## Data for this task
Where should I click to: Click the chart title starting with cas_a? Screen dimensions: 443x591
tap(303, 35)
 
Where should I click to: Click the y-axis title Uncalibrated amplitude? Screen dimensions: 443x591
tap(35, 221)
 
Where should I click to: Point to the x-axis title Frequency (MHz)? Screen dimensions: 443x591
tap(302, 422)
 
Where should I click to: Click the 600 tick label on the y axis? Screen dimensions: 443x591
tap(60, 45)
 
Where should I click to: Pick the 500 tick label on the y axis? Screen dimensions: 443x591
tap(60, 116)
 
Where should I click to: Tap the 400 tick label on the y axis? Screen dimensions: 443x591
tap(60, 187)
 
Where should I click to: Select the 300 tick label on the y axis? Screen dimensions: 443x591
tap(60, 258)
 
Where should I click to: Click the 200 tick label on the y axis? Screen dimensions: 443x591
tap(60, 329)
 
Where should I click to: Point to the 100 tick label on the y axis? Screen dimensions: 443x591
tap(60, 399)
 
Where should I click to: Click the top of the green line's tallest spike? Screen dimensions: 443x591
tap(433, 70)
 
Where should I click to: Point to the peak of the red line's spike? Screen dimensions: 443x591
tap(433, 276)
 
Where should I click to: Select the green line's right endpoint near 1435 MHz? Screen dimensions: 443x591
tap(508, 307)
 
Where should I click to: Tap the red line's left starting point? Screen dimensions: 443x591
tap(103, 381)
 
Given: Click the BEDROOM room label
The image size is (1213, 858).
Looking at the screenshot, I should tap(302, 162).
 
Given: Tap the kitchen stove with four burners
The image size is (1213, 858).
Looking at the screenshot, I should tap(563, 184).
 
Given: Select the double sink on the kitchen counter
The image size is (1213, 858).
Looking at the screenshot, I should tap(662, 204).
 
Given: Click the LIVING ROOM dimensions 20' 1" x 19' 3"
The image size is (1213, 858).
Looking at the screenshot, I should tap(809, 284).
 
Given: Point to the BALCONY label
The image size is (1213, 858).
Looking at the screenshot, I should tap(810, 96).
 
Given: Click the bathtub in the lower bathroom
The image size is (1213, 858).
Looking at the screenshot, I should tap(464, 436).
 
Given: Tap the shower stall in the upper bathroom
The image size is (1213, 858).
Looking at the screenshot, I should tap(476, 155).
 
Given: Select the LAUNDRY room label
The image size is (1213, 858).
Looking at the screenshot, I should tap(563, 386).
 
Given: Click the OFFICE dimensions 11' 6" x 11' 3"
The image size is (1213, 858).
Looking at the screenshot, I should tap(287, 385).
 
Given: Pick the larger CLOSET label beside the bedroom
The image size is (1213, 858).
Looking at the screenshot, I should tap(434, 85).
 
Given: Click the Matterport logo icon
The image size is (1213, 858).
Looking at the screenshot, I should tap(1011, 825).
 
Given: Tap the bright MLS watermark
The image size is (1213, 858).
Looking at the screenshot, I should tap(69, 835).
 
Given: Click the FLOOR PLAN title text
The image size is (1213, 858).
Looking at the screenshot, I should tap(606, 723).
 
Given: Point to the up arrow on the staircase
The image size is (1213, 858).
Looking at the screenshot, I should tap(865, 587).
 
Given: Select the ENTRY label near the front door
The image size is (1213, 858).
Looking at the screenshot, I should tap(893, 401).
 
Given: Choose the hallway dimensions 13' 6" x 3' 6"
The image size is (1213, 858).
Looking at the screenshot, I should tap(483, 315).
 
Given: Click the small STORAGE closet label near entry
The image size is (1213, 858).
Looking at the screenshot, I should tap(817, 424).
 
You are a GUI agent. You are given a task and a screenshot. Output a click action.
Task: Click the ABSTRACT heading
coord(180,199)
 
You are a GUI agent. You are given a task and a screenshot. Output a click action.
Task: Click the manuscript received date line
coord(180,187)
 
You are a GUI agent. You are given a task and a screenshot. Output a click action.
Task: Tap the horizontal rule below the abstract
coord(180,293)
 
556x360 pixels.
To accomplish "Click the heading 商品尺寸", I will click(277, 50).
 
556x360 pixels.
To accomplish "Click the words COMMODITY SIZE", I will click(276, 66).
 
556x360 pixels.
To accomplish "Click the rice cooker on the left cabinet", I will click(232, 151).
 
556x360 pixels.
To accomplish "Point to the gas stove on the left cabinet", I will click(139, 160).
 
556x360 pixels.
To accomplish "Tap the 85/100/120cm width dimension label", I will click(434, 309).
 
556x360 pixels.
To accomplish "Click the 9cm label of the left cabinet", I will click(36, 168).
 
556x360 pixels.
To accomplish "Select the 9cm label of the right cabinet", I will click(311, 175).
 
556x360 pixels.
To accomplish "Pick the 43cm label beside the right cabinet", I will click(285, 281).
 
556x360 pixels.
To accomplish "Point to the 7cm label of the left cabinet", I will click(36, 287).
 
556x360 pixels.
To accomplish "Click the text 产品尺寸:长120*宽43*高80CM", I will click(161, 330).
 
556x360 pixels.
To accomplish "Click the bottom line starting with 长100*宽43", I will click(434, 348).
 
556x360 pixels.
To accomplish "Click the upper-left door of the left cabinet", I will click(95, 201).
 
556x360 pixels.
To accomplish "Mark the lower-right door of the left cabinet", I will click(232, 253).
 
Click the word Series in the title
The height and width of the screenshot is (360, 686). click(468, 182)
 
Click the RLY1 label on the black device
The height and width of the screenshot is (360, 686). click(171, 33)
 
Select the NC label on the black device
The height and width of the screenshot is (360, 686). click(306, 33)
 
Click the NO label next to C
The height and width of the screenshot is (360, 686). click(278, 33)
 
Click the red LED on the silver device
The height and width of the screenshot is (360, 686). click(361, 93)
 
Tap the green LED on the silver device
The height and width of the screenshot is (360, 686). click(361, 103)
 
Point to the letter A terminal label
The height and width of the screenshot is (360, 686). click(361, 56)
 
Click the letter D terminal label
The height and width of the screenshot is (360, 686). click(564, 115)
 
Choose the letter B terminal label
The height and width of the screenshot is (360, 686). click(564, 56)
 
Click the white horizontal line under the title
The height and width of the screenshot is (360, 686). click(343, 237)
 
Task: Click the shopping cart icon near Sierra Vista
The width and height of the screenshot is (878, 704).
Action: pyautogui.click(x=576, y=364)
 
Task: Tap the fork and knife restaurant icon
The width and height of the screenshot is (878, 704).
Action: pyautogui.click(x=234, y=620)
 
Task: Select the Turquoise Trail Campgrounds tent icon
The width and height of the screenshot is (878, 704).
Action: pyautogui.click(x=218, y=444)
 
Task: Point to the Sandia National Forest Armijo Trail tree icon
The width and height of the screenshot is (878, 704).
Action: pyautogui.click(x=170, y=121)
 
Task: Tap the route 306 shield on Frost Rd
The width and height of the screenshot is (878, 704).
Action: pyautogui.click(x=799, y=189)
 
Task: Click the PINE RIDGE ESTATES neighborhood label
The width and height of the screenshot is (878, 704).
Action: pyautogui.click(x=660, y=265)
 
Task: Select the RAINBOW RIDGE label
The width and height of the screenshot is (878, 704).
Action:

## Aim
Copy out all of the records above word for word, line by line, with nothing changed.

## In response
Where should I click to: Click the chart title starting with cas_a? Screen dimensions: 443x591
tap(303, 35)
 
Where should I click to: Click the y-axis title Uncalibrated amplitude? Screen dimensions: 443x591
tap(35, 221)
 
Where should I click to: Point to the x-axis title Frequency (MHz)? Screen dimensions: 443x591
tap(302, 422)
 
Where should I click to: Click the 600 tick label on the y axis? Screen dimensions: 443x591
tap(60, 45)
 
Where should I click to: Pick the 500 tick label on the y axis? Screen dimensions: 443x591
tap(60, 116)
 
Where should I click to: Tap the 400 tick label on the y axis? Screen dimensions: 443x591
tap(60, 187)
 
Where should I click to: Select the 300 tick label on the y axis? Screen dimensions: 443x591
tap(60, 258)
 
Where should I click to: Click the 200 tick label on the y axis? Screen dimensions: 443x591
tap(60, 329)
 
Where should I click to: Point to the 100 tick label on the y axis? Screen dimensions: 443x591
tap(60, 399)
 
Where should I click to: Click the top of the green line's tallest spike? Screen dimensions: 443x591
tap(433, 70)
 
Where should I click to: Point to the peak of the red line's spike? Screen dimensions: 443x591
tap(433, 276)
 
Where should I click to: Select the green line's right endpoint near 1435 MHz? Screen dimensions: 443x591
tap(508, 307)
 
Where should I click to: Tap the red line's left starting point? Screen dimensions: 443x591
tap(103, 381)
 
Given: Click the BEDROOM room label
The image size is (1213, 858).
Looking at the screenshot, I should tap(302, 162).
 
Given: Tap the kitchen stove with four burners
The image size is (1213, 858).
Looking at the screenshot, I should tap(563, 184).
 
Given: Select the double sink on the kitchen counter
The image size is (1213, 858).
Looking at the screenshot, I should tap(662, 204).
 
Given: Click the LIVING ROOM dimensions 20' 1" x 19' 3"
The image size is (1213, 858).
Looking at the screenshot, I should tap(809, 284).
 
Given: Point to the BALCONY label
The image size is (1213, 858).
Looking at the screenshot, I should tap(810, 96).
 
Given: Click the bathtub in the lower bathroom
The image size is (1213, 858).
Looking at the screenshot, I should tap(464, 436).
 
Given: Tap the shower stall in the upper bathroom
The image size is (1213, 858).
Looking at the screenshot, I should tap(476, 155).
 
Given: Select the LAUNDRY room label
The image size is (1213, 858).
Looking at the screenshot, I should tap(563, 386).
 
Given: Click the OFFICE dimensions 11' 6" x 11' 3"
The image size is (1213, 858).
Looking at the screenshot, I should tap(287, 385).
 
Given: Pick the larger CLOSET label beside the bedroom
The image size is (1213, 858).
Looking at the screenshot, I should tap(434, 85).
 
Given: Click the Matterport logo icon
The image size is (1213, 858).
Looking at the screenshot, I should tap(1011, 825).
 
Given: Tap the bright MLS watermark
The image size is (1213, 858).
Looking at the screenshot, I should tap(69, 835).
 
Given: Click the FLOOR PLAN title text
The image size is (1213, 858).
Looking at the screenshot, I should tap(606, 723).
 
Given: Point to the up arrow on the staircase
The image size is (1213, 858).
Looking at the screenshot, I should tap(865, 587).
 
Given: Select the ENTRY label near the front door
The image size is (1213, 858).
Looking at the screenshot, I should tap(893, 401).
 
Given: Choose the hallway dimensions 13' 6" x 3' 6"
The image size is (1213, 858).
Looking at the screenshot, I should tap(483, 315).
 
Given: Click the small STORAGE closet label near entry
The image size is (1213, 858).
Looking at the screenshot, I should tap(817, 424).
 
You are a GUI agent. You are given a task and a screenshot. Output a click action.
Task: Click the ABSTRACT heading
coord(180,199)
 
You are a GUI agent. You are given a task and a screenshot. Output a click action.
Task: Click the manuscript received date line
coord(180,187)
 
You are a GUI agent. You are given a task and a screenshot. Output a click action.
Task: Tap the horizontal rule below the abstract
coord(180,293)
 
556x360 pixels.
To accomplish "Click the heading 商品尺寸", I will click(277, 50).
 
556x360 pixels.
To accomplish "Click the words COMMODITY SIZE", I will click(276, 66).
 
556x360 pixels.
To accomplish "Click the rice cooker on the left cabinet", I will click(232, 151).
 
556x360 pixels.
To accomplish "Point to the gas stove on the left cabinet", I will click(139, 160).
 
556x360 pixels.
To accomplish "Tap the 85/100/120cm width dimension label", I will click(434, 309).
 
556x360 pixels.
To accomplish "Click the 9cm label of the left cabinet", I will click(36, 168).
 
556x360 pixels.
To accomplish "Select the 9cm label of the right cabinet", I will click(311, 175).
 
556x360 pixels.
To accomplish "Pick the 43cm label beside the right cabinet", I will click(285, 281).
 
556x360 pixels.
To accomplish "Point to the 7cm label of the left cabinet", I will click(36, 287).
 
556x360 pixels.
To accomplish "Click the text 产品尺寸:长120*宽43*高80CM", I will click(161, 330).
 
556x360 pixels.
To accomplish "Click the bottom line starting with 长100*宽43", I will click(434, 348).
 
556x360 pixels.
To accomplish "Click the upper-left door of the left cabinet", I will click(95, 201).
 
556x360 pixels.
To accomplish "Mark the lower-right door of the left cabinet", I will click(232, 253).
 
Click the word Series in the title
The height and width of the screenshot is (360, 686). click(468, 182)
 
Click the RLY1 label on the black device
The height and width of the screenshot is (360, 686). click(171, 33)
 
Select the NC label on the black device
The height and width of the screenshot is (360, 686). click(306, 33)
 
Click the NO label next to C
The height and width of the screenshot is (360, 686). click(278, 33)
 
Click the red LED on the silver device
The height and width of the screenshot is (360, 686). click(361, 93)
 
Tap the green LED on the silver device
The height and width of the screenshot is (360, 686). click(361, 103)
 
Point to the letter A terminal label
The height and width of the screenshot is (360, 686). click(361, 56)
 
Click the letter D terminal label
The height and width of the screenshot is (360, 686). click(564, 115)
 
Choose the letter B terminal label
The height and width of the screenshot is (360, 686). click(564, 56)
 
Click the white horizontal line under the title
The height and width of the screenshot is (360, 686). click(343, 237)
 
Task: Click the shopping cart icon near Sierra Vista
The width and height of the screenshot is (878, 704).
Action: pyautogui.click(x=576, y=364)
 
Task: Tap the fork and knife restaurant icon
The width and height of the screenshot is (878, 704).
Action: pyautogui.click(x=234, y=620)
 
Task: Select the Turquoise Trail Campgrounds tent icon
The width and height of the screenshot is (878, 704).
Action: pyautogui.click(x=218, y=444)
 
Task: Point to the Sandia National Forest Armijo Trail tree icon
The width and height of the screenshot is (878, 704).
Action: pyautogui.click(x=170, y=121)
 
Task: Tap the route 306 shield on Frost Rd
The width and height of the screenshot is (878, 704).
Action: pyautogui.click(x=799, y=189)
 
Task: Click the PINE RIDGE ESTATES neighborhood label
The width and height of the screenshot is (878, 704).
Action: pyautogui.click(x=660, y=265)
 
Task: Select the RAINBOW RIDGE label
The width and height of the screenshot is (878, 704).
Action:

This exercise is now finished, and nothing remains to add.